Exercise: Count the lines of the records that contain the string "Switch", and give only the number.

Working data:
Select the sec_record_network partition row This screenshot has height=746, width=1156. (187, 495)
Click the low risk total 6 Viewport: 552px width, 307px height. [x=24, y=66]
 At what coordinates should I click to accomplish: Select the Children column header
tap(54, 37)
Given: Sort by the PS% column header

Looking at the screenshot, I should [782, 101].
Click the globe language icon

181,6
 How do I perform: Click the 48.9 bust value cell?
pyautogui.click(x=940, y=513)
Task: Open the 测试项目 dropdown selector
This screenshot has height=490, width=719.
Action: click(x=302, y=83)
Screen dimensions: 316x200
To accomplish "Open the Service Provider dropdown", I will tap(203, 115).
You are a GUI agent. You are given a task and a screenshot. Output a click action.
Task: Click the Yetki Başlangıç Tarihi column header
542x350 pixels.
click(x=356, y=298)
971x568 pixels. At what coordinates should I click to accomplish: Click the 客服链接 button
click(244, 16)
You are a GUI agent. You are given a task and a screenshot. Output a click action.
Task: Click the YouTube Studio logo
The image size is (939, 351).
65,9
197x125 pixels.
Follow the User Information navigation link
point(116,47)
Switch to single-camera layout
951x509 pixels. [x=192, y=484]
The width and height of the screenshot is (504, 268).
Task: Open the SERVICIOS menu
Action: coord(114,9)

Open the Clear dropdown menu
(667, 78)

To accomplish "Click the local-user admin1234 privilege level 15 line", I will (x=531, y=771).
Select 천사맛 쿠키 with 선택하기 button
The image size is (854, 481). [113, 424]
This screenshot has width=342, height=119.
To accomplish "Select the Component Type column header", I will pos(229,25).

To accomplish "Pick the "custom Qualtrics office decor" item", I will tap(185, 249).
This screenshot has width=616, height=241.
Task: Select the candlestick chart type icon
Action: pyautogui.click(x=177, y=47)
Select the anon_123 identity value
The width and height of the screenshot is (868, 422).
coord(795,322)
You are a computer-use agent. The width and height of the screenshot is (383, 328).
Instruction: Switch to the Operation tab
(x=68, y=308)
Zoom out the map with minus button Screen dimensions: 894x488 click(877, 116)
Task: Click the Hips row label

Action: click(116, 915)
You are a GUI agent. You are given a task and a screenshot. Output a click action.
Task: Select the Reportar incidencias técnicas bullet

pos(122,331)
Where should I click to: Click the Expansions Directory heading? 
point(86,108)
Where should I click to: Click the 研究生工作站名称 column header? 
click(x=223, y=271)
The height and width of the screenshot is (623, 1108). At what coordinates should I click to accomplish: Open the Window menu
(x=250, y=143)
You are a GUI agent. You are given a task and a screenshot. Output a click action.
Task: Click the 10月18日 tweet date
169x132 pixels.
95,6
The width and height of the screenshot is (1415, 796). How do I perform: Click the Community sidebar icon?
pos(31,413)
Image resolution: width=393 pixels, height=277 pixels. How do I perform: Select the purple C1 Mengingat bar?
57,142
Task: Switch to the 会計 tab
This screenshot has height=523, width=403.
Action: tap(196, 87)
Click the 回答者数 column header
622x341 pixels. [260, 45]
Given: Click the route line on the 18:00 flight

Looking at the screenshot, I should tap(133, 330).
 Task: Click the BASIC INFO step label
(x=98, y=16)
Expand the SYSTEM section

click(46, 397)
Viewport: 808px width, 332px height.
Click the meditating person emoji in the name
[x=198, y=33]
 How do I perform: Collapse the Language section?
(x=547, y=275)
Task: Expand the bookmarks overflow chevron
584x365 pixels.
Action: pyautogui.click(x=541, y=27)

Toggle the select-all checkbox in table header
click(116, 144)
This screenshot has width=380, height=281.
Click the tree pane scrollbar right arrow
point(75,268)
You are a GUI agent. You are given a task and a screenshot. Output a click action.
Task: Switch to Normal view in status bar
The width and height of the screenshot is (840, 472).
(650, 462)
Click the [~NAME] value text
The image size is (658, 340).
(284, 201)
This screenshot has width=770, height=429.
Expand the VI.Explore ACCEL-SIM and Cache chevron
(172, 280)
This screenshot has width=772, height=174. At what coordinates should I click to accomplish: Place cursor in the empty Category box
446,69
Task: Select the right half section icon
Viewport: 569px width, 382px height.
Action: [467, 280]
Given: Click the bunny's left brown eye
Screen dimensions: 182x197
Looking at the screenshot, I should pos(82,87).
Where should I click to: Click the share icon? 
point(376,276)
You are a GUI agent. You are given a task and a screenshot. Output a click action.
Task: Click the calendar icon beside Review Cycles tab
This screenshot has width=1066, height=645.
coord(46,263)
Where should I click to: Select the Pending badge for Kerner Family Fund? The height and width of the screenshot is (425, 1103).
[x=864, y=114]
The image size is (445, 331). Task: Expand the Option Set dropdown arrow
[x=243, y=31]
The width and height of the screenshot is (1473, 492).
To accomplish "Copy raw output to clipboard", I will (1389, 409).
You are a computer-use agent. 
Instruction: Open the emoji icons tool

Task solution: 4